John Anthony Baldessari (born June 17, 1931) is an American conceptual artist known for his work featuring found photography and appropriated images. He lives and works in Santa Monica and Venice, California.
Talent is cheap, you have to be possessed or obsessed, rather. You really have to feel like you cannot not do art, and that is something you can't will.
Ideally I would like the work to be a hybrid between painting and photography.
I always felt like I was right out of Dickens, looking in the window of the Christmas feast, but not at the feast.
I was always interested in language. I thought, why not? If a painting, by the normal definition of the term, is paint on canvas, why can't it be painted words on canvas?
Probably one of the worst things that happened to photography is that cameras have viewfinders.
Find the most puzzling kind of art you can think of, and then go out and try to approximate it with your camera. Take a photograph that corresponds to it. (Assignment to students. )
Photos should suggest a word(s) and vice versa. They should be equal and interchangeable.
A TWO-DIMENSIONAL SURFACE WITHOUT ANY ARTICULATION IS A DEAD EXPERIENCE
I think I live such a boring life. But I can't imagine any other kind of life, so I guess it's the life I want.
The idea was to take fine art and put it into the location of the movie scripts. The script itself is collage - some of the lines come from actual movies and I've written others to make the text work with the found image. In this way, the details of old dead guys' paintings (from the collection of the Städel Museum in Frankfurt, where this work will be exhibited in relation to the historical paintings) become illustrations of the movie scripts. I found this mélange of high art and Hollywood amusing.
That should be the goal for all art, to be as simple as a flashcard.
I was teaching live drawing in a community college and students started zoning in on the face and spending a couple of hours on that and then putting the rest of the body on the face only in the last hour. It didn't work to just tell them, 'Well, you're really not thinking of the body as a totality. ' So in desperation I would put a drape over the model's head so they couldn't see it. They had to draw the body and then at the end of the session for an hour I would take the drape off just to try to reverse their procedure.
There's no such thing as a bad photograph.
I was getting tired of hearing the complaint, "My kid could do this," and "We don't get it. What's modern art? Blah, blah, blah. " And I wondered what would really happen if you gave people what they wanted, something they always look at.

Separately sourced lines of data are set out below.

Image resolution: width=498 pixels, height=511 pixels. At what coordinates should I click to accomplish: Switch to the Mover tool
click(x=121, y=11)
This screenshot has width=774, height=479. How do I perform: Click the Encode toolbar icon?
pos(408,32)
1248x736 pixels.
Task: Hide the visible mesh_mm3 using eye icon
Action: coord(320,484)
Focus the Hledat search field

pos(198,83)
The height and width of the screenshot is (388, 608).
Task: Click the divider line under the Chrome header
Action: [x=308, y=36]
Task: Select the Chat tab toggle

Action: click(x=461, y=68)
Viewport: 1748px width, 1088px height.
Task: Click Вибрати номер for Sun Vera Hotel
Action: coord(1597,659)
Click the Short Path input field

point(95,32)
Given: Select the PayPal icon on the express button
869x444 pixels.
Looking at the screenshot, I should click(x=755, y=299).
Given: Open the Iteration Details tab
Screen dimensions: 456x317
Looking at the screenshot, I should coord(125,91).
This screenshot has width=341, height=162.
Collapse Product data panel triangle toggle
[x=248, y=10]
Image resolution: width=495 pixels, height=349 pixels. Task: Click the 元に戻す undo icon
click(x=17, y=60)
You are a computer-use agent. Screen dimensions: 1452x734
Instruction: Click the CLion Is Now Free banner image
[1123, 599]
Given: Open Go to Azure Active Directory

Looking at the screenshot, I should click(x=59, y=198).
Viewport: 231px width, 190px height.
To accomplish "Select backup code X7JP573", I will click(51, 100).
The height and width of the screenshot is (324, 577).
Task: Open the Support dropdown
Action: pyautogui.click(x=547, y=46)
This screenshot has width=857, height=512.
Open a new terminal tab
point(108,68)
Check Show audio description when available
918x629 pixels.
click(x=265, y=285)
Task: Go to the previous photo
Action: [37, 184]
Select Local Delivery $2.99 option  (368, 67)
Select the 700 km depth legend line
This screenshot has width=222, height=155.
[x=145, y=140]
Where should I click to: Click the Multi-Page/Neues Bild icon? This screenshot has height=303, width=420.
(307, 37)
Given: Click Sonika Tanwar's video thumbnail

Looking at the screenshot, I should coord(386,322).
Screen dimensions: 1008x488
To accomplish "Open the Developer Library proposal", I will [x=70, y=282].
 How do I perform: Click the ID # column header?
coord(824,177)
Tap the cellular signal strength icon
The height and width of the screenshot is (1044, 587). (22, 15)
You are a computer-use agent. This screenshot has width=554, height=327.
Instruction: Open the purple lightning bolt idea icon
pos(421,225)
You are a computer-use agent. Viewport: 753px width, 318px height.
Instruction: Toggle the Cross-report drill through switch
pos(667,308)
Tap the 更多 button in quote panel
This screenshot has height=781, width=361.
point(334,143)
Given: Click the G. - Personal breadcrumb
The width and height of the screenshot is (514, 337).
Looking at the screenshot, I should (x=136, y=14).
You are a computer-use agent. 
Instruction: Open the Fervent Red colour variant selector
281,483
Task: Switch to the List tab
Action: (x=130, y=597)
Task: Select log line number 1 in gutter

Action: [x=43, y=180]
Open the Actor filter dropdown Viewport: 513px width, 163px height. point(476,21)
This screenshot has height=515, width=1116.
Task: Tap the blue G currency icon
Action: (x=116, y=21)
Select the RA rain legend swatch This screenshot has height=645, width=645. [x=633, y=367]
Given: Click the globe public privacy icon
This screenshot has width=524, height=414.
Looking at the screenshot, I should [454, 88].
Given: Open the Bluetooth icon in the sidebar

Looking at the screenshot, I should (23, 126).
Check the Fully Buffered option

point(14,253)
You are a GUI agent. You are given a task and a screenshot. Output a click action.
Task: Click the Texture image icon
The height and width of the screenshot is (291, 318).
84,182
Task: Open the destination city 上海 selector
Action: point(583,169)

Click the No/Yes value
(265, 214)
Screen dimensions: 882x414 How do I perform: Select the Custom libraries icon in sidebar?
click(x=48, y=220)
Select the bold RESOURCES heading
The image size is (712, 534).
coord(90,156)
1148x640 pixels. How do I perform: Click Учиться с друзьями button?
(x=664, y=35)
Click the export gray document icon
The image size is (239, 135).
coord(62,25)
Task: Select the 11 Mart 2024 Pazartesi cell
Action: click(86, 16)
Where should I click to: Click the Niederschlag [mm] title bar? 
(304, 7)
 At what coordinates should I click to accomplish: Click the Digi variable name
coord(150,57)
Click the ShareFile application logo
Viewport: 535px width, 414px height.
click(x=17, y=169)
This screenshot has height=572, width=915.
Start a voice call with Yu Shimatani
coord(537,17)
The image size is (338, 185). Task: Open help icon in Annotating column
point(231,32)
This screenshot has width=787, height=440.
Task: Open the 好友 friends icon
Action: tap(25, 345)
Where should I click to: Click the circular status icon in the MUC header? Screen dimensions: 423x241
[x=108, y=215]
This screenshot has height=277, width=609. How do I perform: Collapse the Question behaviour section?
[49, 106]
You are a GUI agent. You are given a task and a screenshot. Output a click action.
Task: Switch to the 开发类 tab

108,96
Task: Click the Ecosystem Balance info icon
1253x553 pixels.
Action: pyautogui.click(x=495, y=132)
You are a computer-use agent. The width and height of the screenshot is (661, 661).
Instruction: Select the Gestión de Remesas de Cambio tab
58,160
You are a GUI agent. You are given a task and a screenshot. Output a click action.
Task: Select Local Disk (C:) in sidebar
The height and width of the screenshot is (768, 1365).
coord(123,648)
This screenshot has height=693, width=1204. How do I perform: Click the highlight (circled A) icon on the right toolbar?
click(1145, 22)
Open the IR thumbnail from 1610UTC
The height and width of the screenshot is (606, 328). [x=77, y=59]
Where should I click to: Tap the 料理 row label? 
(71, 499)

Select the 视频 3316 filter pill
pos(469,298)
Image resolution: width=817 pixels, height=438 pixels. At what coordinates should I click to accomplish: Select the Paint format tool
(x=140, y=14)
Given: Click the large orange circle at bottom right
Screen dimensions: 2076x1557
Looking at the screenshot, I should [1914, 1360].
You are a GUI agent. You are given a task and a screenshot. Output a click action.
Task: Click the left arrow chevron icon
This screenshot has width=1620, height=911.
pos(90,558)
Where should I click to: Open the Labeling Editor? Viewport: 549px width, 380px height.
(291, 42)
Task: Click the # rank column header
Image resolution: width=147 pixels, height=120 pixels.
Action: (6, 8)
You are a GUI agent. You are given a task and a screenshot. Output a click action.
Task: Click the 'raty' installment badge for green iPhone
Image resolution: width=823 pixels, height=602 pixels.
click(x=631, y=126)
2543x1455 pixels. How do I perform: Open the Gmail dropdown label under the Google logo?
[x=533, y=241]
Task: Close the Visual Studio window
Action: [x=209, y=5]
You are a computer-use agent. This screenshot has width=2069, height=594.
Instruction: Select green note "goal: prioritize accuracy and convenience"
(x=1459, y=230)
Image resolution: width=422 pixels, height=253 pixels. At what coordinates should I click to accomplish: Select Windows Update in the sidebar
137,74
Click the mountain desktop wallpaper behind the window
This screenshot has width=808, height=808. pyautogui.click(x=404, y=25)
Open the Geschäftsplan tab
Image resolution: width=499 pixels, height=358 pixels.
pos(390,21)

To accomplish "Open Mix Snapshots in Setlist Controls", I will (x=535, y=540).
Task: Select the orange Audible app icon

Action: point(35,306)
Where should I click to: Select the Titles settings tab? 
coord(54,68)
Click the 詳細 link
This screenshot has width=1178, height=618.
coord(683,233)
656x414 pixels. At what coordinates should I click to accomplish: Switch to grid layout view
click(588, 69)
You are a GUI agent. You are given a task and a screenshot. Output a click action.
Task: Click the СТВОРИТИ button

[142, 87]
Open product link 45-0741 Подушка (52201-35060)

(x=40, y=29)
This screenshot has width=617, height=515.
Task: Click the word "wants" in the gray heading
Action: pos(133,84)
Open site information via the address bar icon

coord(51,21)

If I saw the art around me that I liked, then I wouldn't do art.
It's human desire to be understood. And we always feel we're not understood.
I didn't see painters doing paintings of glassware and glass shelves or sand dunes and receding snow fences. Why does that interest photographers and not artists?
A lot of ideas don't translate very well into art. To say, "Oh my god, the grass is green. . . " You're going to end up with a big green painting.
Look at the subject as if you have never seen it before. Examine it from every side. Draw its outline with your eyes or in the air with your hands, and saturate yourself with it.
If you're smart, you abandon the things that didn't work out so well, and you enlarge upon the things that seem to be successful.